Posteriormente, a Abin publicou, na terça-feira (24), a exoneração do secretário de Planejamento e Gestão, um dos investigados pela Polícia Federal (PF) na Operação Última Milha.
O órgão também exonerou dois diretores que não tiveram os nomes divulgados em função da proteção exigida por lei a agentes de inteligência.
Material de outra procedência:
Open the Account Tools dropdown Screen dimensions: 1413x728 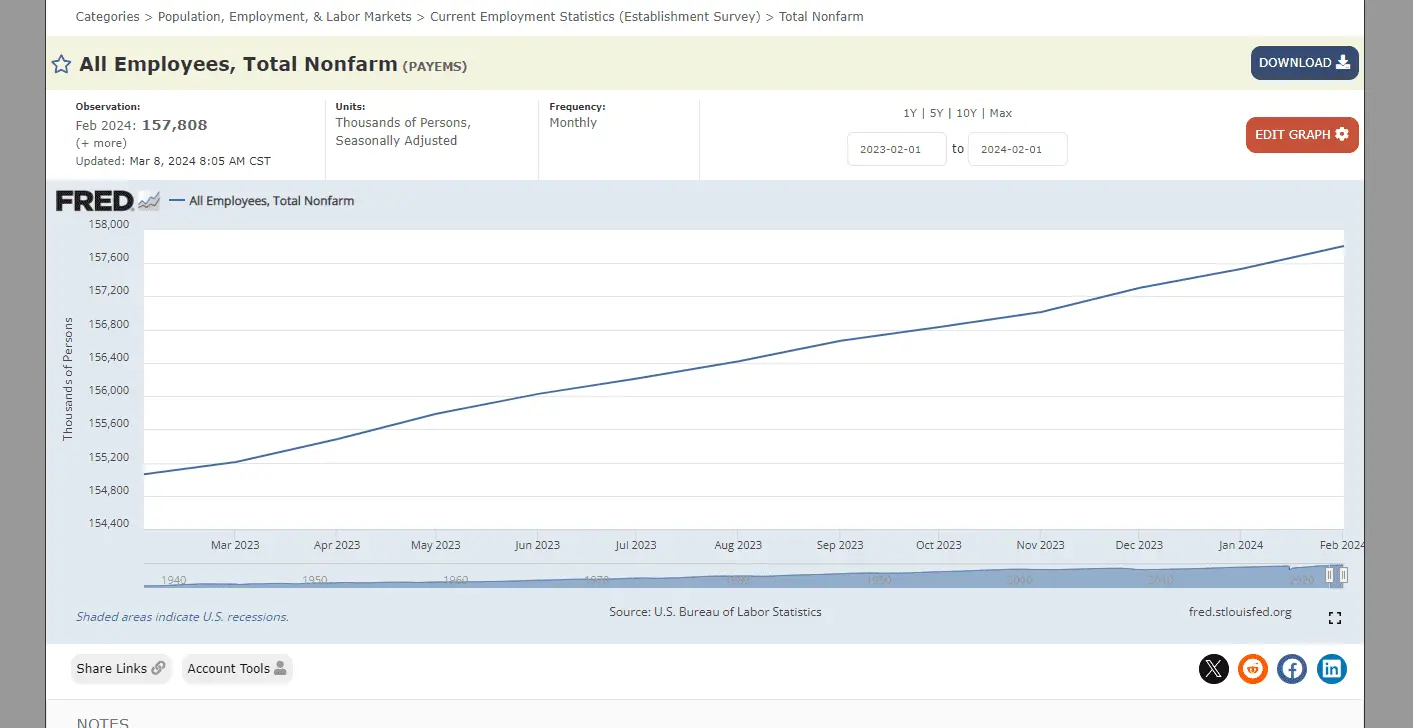coord(237,669)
O ex-secretário da Abin já estava afastado do cargo desde sexta (20), quando a operação foi deflagrada, por determinação do ministro Alexandre de Moraes, do Supremo Tribunal Federal (STF), relator da investigação.
Outro lado
Após a veiculação do material, a defesa de Bruno contatou a reportagem para desmentir as acusações até então realizadas. Veja a nota na íntegra:
1 – O Sr. Bruno não trabalha na ABIN;
2 – O Sr. Bruno nunca ocupou qualquer cargo de alto escalão na ABIN, mas tão somente cargos baixos e técnicos de suporte em tecnologia da informação – e não cargos de “espionagem”, como a reportagem faz crer. Nunca ocupou, portanto, gerência, diretoria ou posições altas de comando;
3 - O pai do Sr. Bruno nunca foi investigado, nunca respondeu a nenhum tipo de processo e sua empresa nunca foi investigada ou acusada por qualquer tipo de ato ilícito ou imoral. Em hipótese alguma, nunca teve seu pai como "laranja", e a empresa nunca realizou nenhum tipo de "espionagem" ou até levantamento de informações. Esta acusação, além de falsa e leviana, não foi acompanhada de qualquer embasamento, e configura ofensa à honra e à integridade do Sr. Bruno e de seu pai;
4 – Não existe e nunca existiu qualquer investigação que aponte o Sr. Bruno como integrante do grupo que “cometia ilegalidades” e que “investigava políticos, jornalistas, magistrados e até membros do STF”. Ao contrário, o Sr. Bruno participou de espécie de sindicância no âmbito da ABIN, a qual concluiu que o mesmo não possui e nunca possuiu qualquer envolvimento com estas atividades. Por isso e por várias outras razões é que o Sr. Bruno não consta em nenhuma lista de envolvidos;
5 – A empresa, repita-se, não está e nunca esteve sob suspeita qualquer, e o Sr. Bruno sequer figura como sócio da mesma. Ainda que figurasse, consoante exposto em resposta da própria ABIN, em procedimento interno, e em atenção à legislação, o Sr. Bruno poderia sim ser sócio de empresas, contanto que não fosse sócio administrador. Ressalta-se que o mesmo nunca desenvolveu qualquer atividade de direção ou comando da empresa, o que sempre ficou a cargo de seu pai, apenas apoiando e tomando decisões técnicas, em horários e de forma que não convergisse com as atividades que desenvolvia na ABIN;
6 - Nem o Sr. Bruno, nem a empresa Isciber, nunca atuaram com serviços de inteligência e muito menos "espionagem", mas sim, como o nome já diz, com serviços de tecnologia da informação, exatamente o que muitos "técnicos de internet" oferecem em todas as residências e escritórios do Brasil;
7 – O Sr. Bruno nunca utilizou e nunca teve acesso ao software First Mile, o que já foi e pode ser novamente confirmado pela ABIN. Ainda, nunca “espionou” nenhum indivíduo, não sendo esta sua atribuição. O Sr. Bruno foi apenas consultor técnico da ABIN, realizando serviços de suporte tecnológico e não de coleta de informação;
8 – O Sr. Bruno está de licença não remunerada desde fevereiro e não possui qualquer relação com os envolvidos em supostas atividades ilegais, nunca tendo respondido nenhum processo administrativo ou judicial;
9 - O Sr. Bruno levou todas as questões ao Conselho de Ética da ABIN – tanto relacionado à possibilidade de ser sócio de empresa neste ramo, quanto relacionada à possibilidade de trabalhar enquanto estivesse de licença não remunerada – sendo positivas as respostas, e sempre atuou dentro da ética, honra e integridade, nunca contratando com a Administração Pública, nunca agindo com conflito de interesses, e em hipótese alguma desrespeitando qualquer opositor de ideias ou opiniões.
*Matéria alterada às 10h37 de 28 de outubro para acréscimo de informação.